Cyprus Football Association: Referee VAR training (2021-2022)

He was hired by the Cyprus Football Association in 2021 as a FIFA VAR Instructor to assume the role of VAR Manager and Lead VMO (Video Match Official). After the achieved results, the President of the Cyprus Football Association, Giorgos Koumas, said that engaging Mažić, Ristić, and Đurđević was the best decision the federation had ever made.

Russian Football Union (2022-present)

In 2022, Đurđević was appointed as VAR Manager and Instructor at the Russian Football Union, where he became responsible for the development of the VAR system and the training of Russia's elite VMOs (Video Match Officials).

Shortly after assuming his new duties, he introduced several innovations to the Russian Premier League as part of FIFA's experimental program. Notably, he implemented the VAR announcement system and pioneered a world-first innovation in professional football: displaying the On-Field Review (OFR) on the stadium's big screen. This innovation received highly positive feedback from all stakeholders in Russian football.
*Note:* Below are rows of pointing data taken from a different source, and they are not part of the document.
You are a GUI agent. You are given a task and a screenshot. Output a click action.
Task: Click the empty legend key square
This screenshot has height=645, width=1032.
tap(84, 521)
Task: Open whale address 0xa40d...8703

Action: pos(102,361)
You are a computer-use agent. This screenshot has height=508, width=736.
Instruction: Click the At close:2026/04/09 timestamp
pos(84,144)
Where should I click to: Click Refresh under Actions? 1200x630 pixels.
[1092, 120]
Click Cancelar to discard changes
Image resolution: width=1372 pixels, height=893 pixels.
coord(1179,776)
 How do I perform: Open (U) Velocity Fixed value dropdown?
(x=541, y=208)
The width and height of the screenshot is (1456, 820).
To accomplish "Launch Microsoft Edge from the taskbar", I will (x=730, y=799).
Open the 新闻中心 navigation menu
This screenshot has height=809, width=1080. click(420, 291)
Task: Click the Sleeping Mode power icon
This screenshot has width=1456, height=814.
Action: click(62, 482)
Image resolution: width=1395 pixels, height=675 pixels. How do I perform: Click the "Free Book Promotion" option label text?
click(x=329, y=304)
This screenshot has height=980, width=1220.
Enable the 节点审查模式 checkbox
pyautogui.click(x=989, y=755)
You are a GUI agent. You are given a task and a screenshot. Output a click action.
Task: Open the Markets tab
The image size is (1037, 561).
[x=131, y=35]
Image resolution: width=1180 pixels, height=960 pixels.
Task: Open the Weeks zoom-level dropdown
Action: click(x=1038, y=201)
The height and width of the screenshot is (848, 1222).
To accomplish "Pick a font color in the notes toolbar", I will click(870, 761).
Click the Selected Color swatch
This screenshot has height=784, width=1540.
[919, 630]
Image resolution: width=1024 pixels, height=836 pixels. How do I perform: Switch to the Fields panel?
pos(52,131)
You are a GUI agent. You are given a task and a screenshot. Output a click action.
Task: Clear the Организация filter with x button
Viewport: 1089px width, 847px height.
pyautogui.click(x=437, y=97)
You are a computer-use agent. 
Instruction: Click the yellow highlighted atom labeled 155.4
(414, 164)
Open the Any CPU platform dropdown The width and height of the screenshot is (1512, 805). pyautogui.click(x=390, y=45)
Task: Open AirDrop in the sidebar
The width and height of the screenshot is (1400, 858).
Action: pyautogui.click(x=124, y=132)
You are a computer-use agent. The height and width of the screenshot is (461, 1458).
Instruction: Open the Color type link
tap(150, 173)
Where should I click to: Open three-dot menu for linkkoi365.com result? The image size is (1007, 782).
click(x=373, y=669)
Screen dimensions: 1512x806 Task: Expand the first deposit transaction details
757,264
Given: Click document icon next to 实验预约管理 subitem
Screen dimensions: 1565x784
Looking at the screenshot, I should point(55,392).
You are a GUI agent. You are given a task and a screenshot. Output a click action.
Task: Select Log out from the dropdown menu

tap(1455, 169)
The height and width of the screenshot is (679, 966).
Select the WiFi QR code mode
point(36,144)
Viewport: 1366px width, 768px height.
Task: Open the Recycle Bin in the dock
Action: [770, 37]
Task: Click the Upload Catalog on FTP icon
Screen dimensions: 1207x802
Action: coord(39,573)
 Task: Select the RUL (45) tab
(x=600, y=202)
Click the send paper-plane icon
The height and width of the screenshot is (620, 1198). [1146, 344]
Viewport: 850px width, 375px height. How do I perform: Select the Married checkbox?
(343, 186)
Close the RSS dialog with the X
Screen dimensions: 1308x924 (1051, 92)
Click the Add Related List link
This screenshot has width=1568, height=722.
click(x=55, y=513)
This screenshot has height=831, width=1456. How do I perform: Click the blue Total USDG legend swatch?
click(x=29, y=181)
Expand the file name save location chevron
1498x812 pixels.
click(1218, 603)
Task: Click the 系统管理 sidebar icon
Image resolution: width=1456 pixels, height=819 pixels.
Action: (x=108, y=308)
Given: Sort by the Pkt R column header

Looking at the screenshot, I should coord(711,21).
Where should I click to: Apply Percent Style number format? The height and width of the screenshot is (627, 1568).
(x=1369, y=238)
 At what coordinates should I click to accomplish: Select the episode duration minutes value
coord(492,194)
International VAR development work

In addition to his work in Russia, Đurđević has served as a FIFA VMO instructor in several countries. Between 2023 and 2025, he was responsible for training and certifying VMOs in Belarus. In June 2025, he participated in the implementation of the VAR system in North Macedonia, where he served as Lead VMO Instructor, training the country's elite referees.

He continues to be actively involved in various referee mentorship and international VAR development programs.

=== Serbian Eternal Derby ===
Đurđević participated in 25 “Eternal Derbies” (a match between Red Star Belgrade and FK Partizan) during his 12-year career as a Serbian SuperLiga referee. The match is a long standing rivalry, known for crowd disruptions, fires, and overall unruliness that makes it difficult to officiate.

=== Referee education and humanitarian work ===
Đurđević is actively involved in various referee mentorship and talent development programs home and abroad.

He initiated and spearheaded a campaign backed by the Football Association of Serbia to raise funds and help Serbian health system in the current fight against COVID-19 pandemic.